Rentzer claims that prosecutors have promised Alexander they will recommend he receive no jail time. Although Alexander admitted to the police that he carried a gun during the robbery, he says he kept it hidden on his body and never threatened either of the two memorabilia dealers who were the target of what Simpson called his "sting operation."

Like many Simpson loyalists, Scotto believes that Thomas Riccio deliberately set a trap for Simpson by arranging the meeting at which Simpson could confront Beardsley and Fromong and recover goods that included Simpson's signed All-American football from his USC days. As evidence he cites the fact that Riccio made a secret audiotape of the confrontation and then sold it to celebrity scandal site TMZ.com. An attorney for Riccio, Mark Haushalter, rejects Scotto's allegations and says the recording had nothing to do with O. J. "This was not a setup," he tells NEWSWEEK. "Mr. Riccio was recording [the meeting] to safeguard himself against Mr. Beardsley, who he did not trust and who he's had dealings with in the past."

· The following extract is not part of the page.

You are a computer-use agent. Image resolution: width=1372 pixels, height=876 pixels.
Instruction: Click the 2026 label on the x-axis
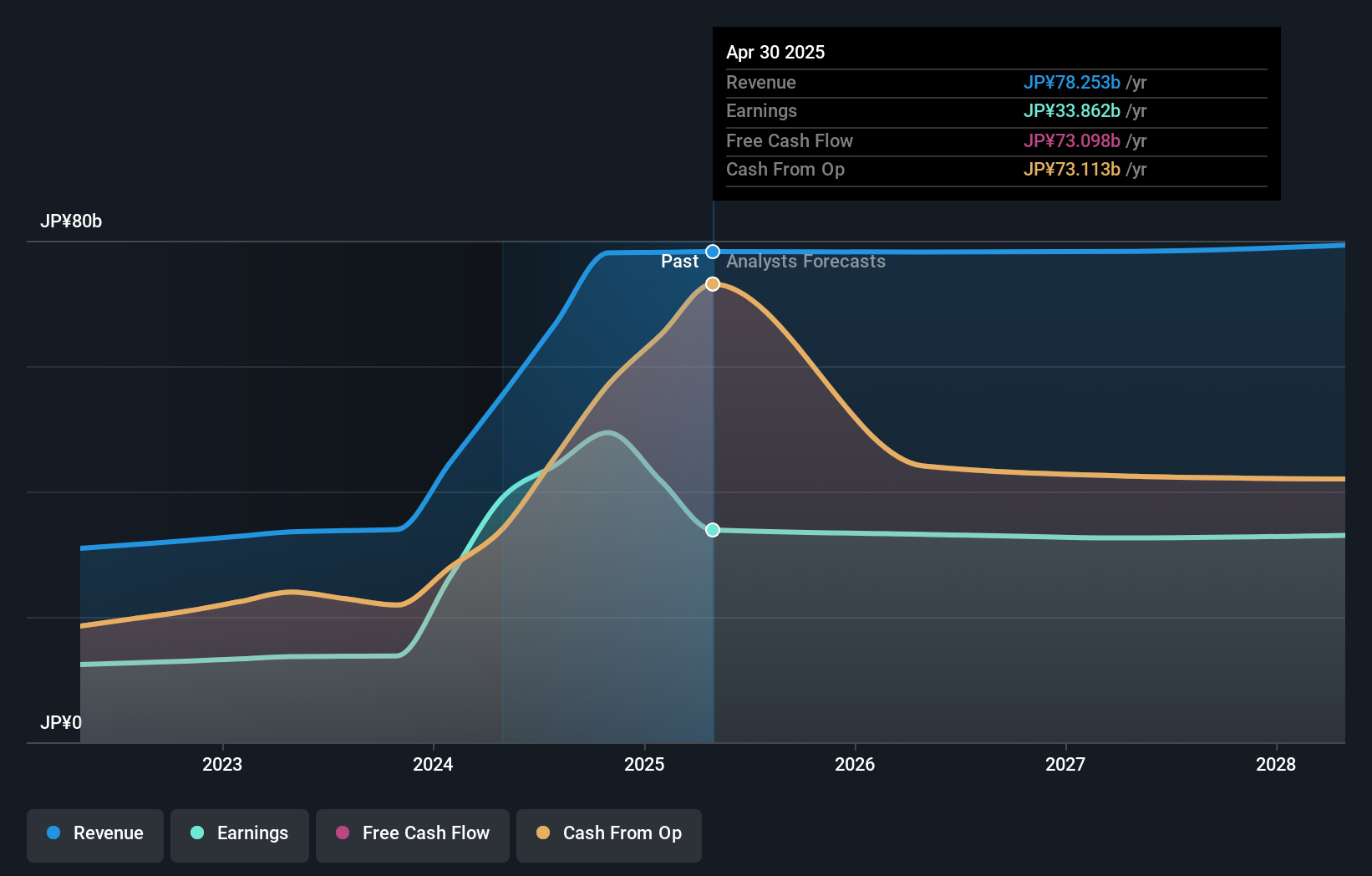click(x=855, y=764)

Scotto asserts that Riccio, a convicted felon who has not been charged in the robbery, is a confidential informant working with the feds, though what interest federal investigators have in O. J. Simpson remains obscure. ("Ridiculous," says another Riccio attorney, Ryan Okabe.) Riccio spent the afternoon of the robbery getting Simpson drunk, Scotto says. "This guy Riccio was out by the pool (at the Palm Hotel) buying him drink after drink," Scotto says. "This was somebody who is supposedly a friend." (A Riccio lawyer denies that Riccio bought drinks for Simpson.)

Scotto, who met Simpson at a boxing match seven years ago and travels and golfs with him, thinks he knows why his friend's in trouble: he's too trusting. "Nobody really knows O. J.," Scotto insists. "He's a really sweet, really good guy." He says the new legal troubles disturb Simpson. "He's up and down," says Scotto. Some days he's "really depressed."

But despite the uproar in Vegas, Simpson did at least one good turn for his friend. In the hours before the wedding, Simpson put on a brave face—and certainly did not let on that he might be worried about being arrested. After returning from his honeymoon Scotto asked him about this. "I said, 'Why didn't you say anything?' and he said, 'Because it's your wedding. I didn't want to ruin your wedding'." Now, that's a pal.